Robert J. Aumann

Robert J. Aumann

Past Awards

John von Neumann Theory Prize: Winner(s)

The 2005 John von Neumann Theory Prize is awarded by the Institute for Operations Research and the Management Sciences to Robert J. Aumann of the Hebrew University of Jerusalem in recognition of his fundamental contributions to game theory and related areas.

Beginning with the 1944 publication of von Neumann’s Theory of Games and Economic Behavior (with Oskar Morgenstern), game theory has played an important role in operations research and management science, providing a framework for the analysis of complex systems where multiple decision-makers, driven by individual incentives, operate. Aumann has played an essential and indispensable role in game theory’s development for almost half a century. The common theme in Aumann’s work is a unified view of rational behavior. His scientific contributions are characterized by an unusual combination of depth and breadth: they are path-breaking, innovative, comprehensive and rigorous. Aumann’s work introduced basic concepts and principles, created appropriate tools for their study, developed theoretic foundations for significant ideas, established important relationships and analyzed various particular applications.

Specific contributions include:

  • Modeling perfect competition in multi-agent systems with many participants through games with a continuum of players. He has studied various game-theoretic tools in this framework (partly in collaboration with others, including Lloyd Shapley), inspiring others to apply it to the Internet, traffic routing and congestion.
  • Introducing the concept of correlated equilibrium – an important mechanism in game theory engineering that is natural in its formulation, is based on intuitive dynamics, is tractable (computable) and has an appealing convexity structure.
  • Formulating the interaction of information among agents and formalizing the notion of common knowledge. Ideas Aumann introduced are fundamental in the understanding of the strategic value of information in multi-agent systems.
  • Laying the foundations for the theory of repeated games that model long-term interactions among decision-makers. Aumann’s book, Repeated Games with Incomplete Information, co-authored with Michael Maschler, won the Lanchester Prize in 1995.
  • Introducing the bargaining set in coalitional games (with Michael Maschler) and the extensive study of cooperative games with transferable and nontransferable utility.
  • Developing an axiomatic foundation of subjective quantification of uncertainty.

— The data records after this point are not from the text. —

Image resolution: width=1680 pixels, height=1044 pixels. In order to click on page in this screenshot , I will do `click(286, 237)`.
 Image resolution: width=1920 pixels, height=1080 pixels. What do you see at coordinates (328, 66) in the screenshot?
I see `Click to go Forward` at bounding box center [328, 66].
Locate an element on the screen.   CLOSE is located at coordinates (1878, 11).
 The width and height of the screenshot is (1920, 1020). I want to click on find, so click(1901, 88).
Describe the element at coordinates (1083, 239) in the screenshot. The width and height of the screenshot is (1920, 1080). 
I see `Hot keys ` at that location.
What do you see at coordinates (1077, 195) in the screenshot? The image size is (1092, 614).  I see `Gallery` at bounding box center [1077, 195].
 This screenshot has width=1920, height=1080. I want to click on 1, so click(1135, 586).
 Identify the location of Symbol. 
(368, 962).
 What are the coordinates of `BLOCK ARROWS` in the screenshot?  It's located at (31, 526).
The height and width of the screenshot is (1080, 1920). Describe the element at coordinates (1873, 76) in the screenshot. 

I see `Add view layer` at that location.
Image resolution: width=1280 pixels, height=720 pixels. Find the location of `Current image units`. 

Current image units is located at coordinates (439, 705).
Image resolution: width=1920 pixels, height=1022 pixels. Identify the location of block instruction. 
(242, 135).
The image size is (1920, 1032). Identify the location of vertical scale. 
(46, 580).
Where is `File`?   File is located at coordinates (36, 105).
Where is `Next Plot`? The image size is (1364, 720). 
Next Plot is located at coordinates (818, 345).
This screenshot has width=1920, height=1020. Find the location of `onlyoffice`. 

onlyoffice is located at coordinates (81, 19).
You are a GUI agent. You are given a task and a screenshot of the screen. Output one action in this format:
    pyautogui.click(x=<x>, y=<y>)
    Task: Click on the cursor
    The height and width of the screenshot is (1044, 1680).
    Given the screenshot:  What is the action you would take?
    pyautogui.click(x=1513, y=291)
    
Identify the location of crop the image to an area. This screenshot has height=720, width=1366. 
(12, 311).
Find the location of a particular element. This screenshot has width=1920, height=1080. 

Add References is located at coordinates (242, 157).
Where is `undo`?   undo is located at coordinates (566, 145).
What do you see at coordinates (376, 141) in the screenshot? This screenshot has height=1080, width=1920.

Aumann is a member of the US National Academy of Science and of the Israeli Academy of Sciences and Humanities. He has received honorary doctorates from the University of Bonn, Université Catholique de Louvain and the University of Chicago, in addition to numerous prizes. He was the Founding Area Editor in Game Theory of Mathematics of Operations Research and is the Founding President of the Game Theory Society, reflecting his central and fundamental role in guiding and leading the development of the study of decision-making in multi-agent systems.

Frederick W. Lanchester Prize: Winner(s)

Aumann and Maschler, with the collaboration of Richard E. Sterns, were honored for their book Repeated Games with Incomplete Information, published by MIT press in 1995.

The Lanchester Prize Committee cited the work of Aumann and Maschler as "representing a landmark contribution to the theory of repeated games, which has profoundly influenced economic thinking in recent decades." The theory about relationships between rational decision makers involving repeated interaction over time, developed by Aumann and Maschler, places particular emphasis on the strategic use of information between the parties. Their theory delineates how much to reveal and how much to conceal, when exactly to do it, whether or not to believe the revealed information, and so forth. The award further cites: "An important conclusion is that the 'solution space' of a game typically expands when it is played repeatedly; much more subtle forms of cooperations and stability arise in repeated interaction than in single-shot games.

"In addition to its many and varied insights into applied problems, the theory developed in this book involves deep and subtle mathematics, with significant contributions to convexity theory, probability and stochastic processes. The quality of exposition for such highly mathematical material, in which results turn on delicate distinctions, is also exemplary."